During World Youth Day in Poland, Pope Francis kept communicating to thousands of young people throughout the world the message of joy and hope that comes from Jesus Christ and his Gospel.
Especially significant was his quiet, respectful and religious presence in Auschwitz, the site of the horror of the industrial-style system of death of human beings perpetrated by the Nazis. His prayer is a painful expression of genuine mercy. It is, at the same time, a sign for young people and for the world, so that no one may forget the memory of the Crucified One and of the crucified peoples today. Pope Francis’ predecessors did the same. That is because Auschwitz is the “Golgotha of the modern world,” as St. John Paul II called it.

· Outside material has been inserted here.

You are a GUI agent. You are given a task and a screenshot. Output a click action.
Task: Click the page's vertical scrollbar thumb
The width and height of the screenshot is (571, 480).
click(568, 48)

The remembrance of Auschwitz should always challenge us in the depths of our human spirit, because in an equally quiet and no less lethal way the same phenomenon keeps occurring repeatedly as thousands of victims die every day in the world just because they are poor. As we search for the causes of the new Golgothas, we find that the principal cause is the senseless greed that nestles in the heart of humanity when we live as if God did not exist. Pope Francis says it repeatedly, as he did last year when he was in Bolivia at the Second World Meeting of Popular Movements. He said then: “Behind all this pain, death and destruction there is the stench of what Basil of Caesarea – one of the first theologians of the Church – called ‘the dung of the devil.’ An unfettered pursuit of money rules. This is the ‘dung of the devil.’ The service of the common good is left behind. Once capital becomes an idol and guides people’s decisions, once greed for money presides over the entire socioeconomic system, it ruins society, it condemns and enslaves men and women.” The Pope added later: “The first task is to put the economy at the service of peoples [and the poor]. … The economy should not be a mechanism for accumulating goods, but rather the proper administration of our common home…. The available resources in our world, the fruit of the intergenerational labors of peoples and the gifts of creation, more than suffice for the integral development of ‘each man and the whole man.’ … Working for a just distribution of the fruits of the earth and human labor is not mere philanthropy. It is a moral obligation…. The universal destination of goods is not a figure of speech found in the Church’s social teaching. It is a reality prior to private property. Property, especially when it affects natural resources, must always serve the needs of peoples.”